§ РАБОЧИЕ ЗАДАНИЯ
A. Выпишите из отрывка об отношениях полов все типы, которыми, согласно тексту, уже не исчерпывается женственность. Сохраните ту форму слов, в которой они даны в тексте.
B. Дословно повторите часть отрывка об отношениях полов, которая начинается со слов «Другой приводит меня» и заканчивается словами «затрагивает оба пола.».

§ ФРАГМЕНТ ДОКУМЕНТА
-*-

Вот оно, проклятие завоеванных свобод: борьба воодушевляет, а победа разочаровывает, разъединяет, сталкивает с непосильным бременем обязанностей. Полученная автономия не сняла с женщин прежних задач и обернулась перегруженностью. Утрата превосходства не привела мужчин к отказу от функций, которые на них возлагались. Встречаясь в зоне неопределенности, те и другие вынуждены наспех конструировать новые модели на основе старых. Они перестали друг друга понимать и не оправдывают взаимных ожиданий. Из-за возникшей путаницы некоторые женщины впадают в ностальгию по классическому мачо, недавно столь ненавистному, а мужчины удивляются, что спутницы их жизни так свободны и вместе с тем так традиционны. Эмансипации суждено превратить нас в существа, которые сеют недоумение, колеблются между многими ролями и прежде всего должны созидать себя в качестве свободных личностей, ответственных за свои поступки.

Другой приводит меня в бешенство, когда ему не сидится на «своем шестке» и тесно в рамках постоянного амплуа. В этом отношении поиски «настоящих мужчин», «настоящих женщин» говорят о стремлении к надежности архетипа, о попытке преодолеть растерянность. Женственность уже не исчерпывается типами матери, синего чулка, музы, шлюхи, так же как мужественность предстает не только в образах вождя, покровителя, отца семейства. Отсюда одна и та же ностальгия по ясности: скажи мне, кто ты, чтобы мне знать, кто я. Оба пола тоскуют по былой простоте, лежавшей в основе их разделения: хочется положить конец неопределенности, заключить другого в границы какой-либо дефиниции. Мучительно жить в туманную эру. Если имеет место кризис идентичности, то он затрагивает оба пола.

Итак, теперь уже не скажешь, что анатомия — это судьба, хотя она и сохраняет свои прерогативы: мужчине никогда не будет дано родить или испытать сексуальное наслаждение так, как испытывает его женщина, женщине никогда не познать радость эрекции. Если половина рода человеческого заново придумывает другую, это не означает ни смешения, ни сближения между ними, лишь некоторые колебания. Понятия, предполагаемые обеими категориями, сохраняются, хотя точного их смысла мы не знаем. Общие места, относящиеся к тем и другим, все еще значимы в ограниченных пределах, не соответствуя, однако же, истине. Все то, что говорят о женщинах: они нежны, эмоциональны, — столь же справедливо и в отношении мужчин: здесь правило — всего лишь сумма исключений. Некое число добродетелей и пороков те и другие делят между собой поровну, как наследство, наконец ставшее общим. Очевидно, что мужчинам и женщинам свойственно по-разному переживать любовь; но отсюда следует, что существует по меньшей мере два способа переживания любви, кого бы это ни касалось, мужчины или женщины. Для женщины нет необходимости отказываться от женственности, как для мужчины — от мужественности: и та и другой свободны (во всяком случае, в странах демократии) творить себя как личность, даже если в нашем обществе и сегодня все еще легче быть мужчиной. Разве обязательно возвращаться к прежним критериям, чтобы справиться с нашей тревогой?

-*-

§ СТРОКИ ДАННЫХ
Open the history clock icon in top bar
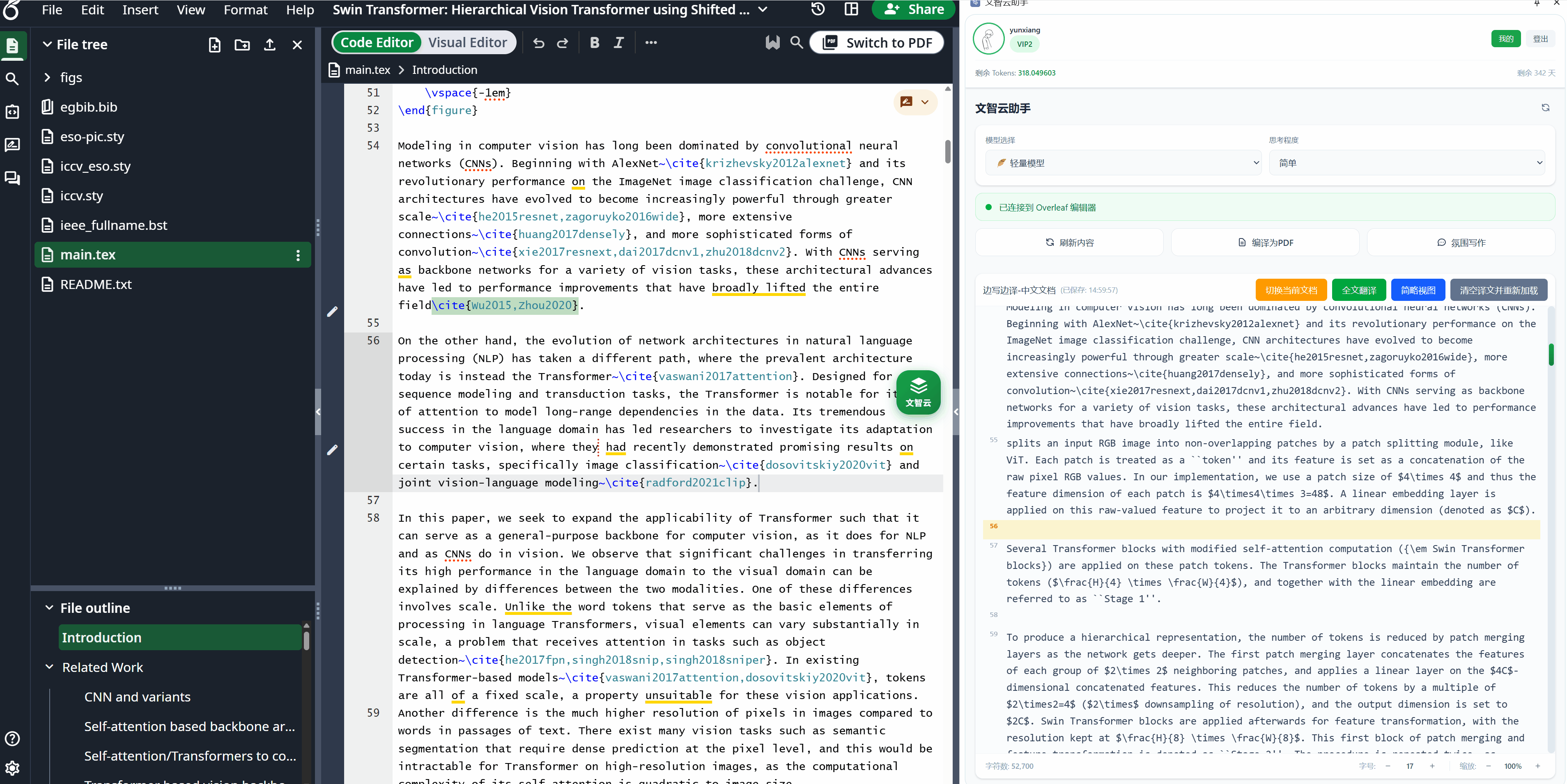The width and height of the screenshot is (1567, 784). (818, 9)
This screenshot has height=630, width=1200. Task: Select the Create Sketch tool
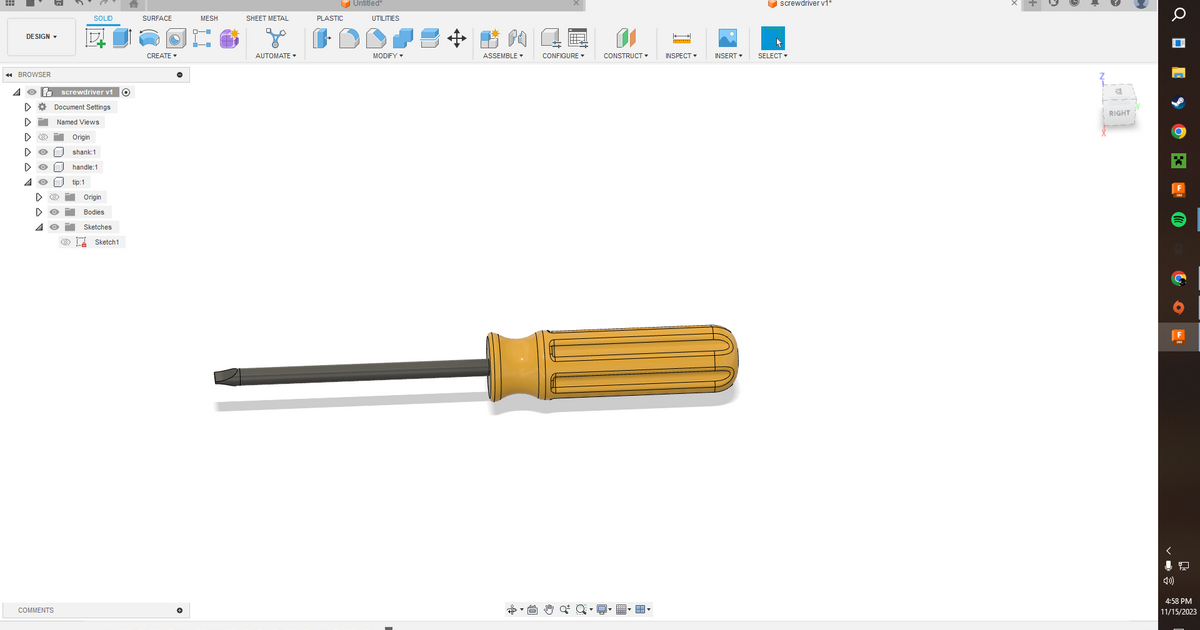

-*-

§ ОТВЕТЫ ПО ЗАДАНИЯМ
A. матери, синего чулка, музы, шлюхи

B.
Другой приводит меня в бешенство, когда ему не сидится на «своем шестке» и тесно в рамках постоянного амплуа. В этом отношении поиски «настоящих мужчин», «настоящих женщин» говорят о стремлении к надежности архетипа, о попытке преодолеть растерянность. Женственность уже не исчерпывается типами матери, синего чулка, музы, шлюхи, так же как мужественность предстает не только в образах вождя, покровителя, отца семейства. Отсюда одна и та же ностальгия по ясности: скажи мне, кто ты, чтобы мне знать, кто я. Оба пола тоскуют по былой простоте, лежавшей в основе их разделения: хочется положить конец неопределенности, заключить другого в границы какой-либо дефиниции. Мучительно жить в туманную эру. Если имеет место кризис идентичности, то он затрагивает оба пола.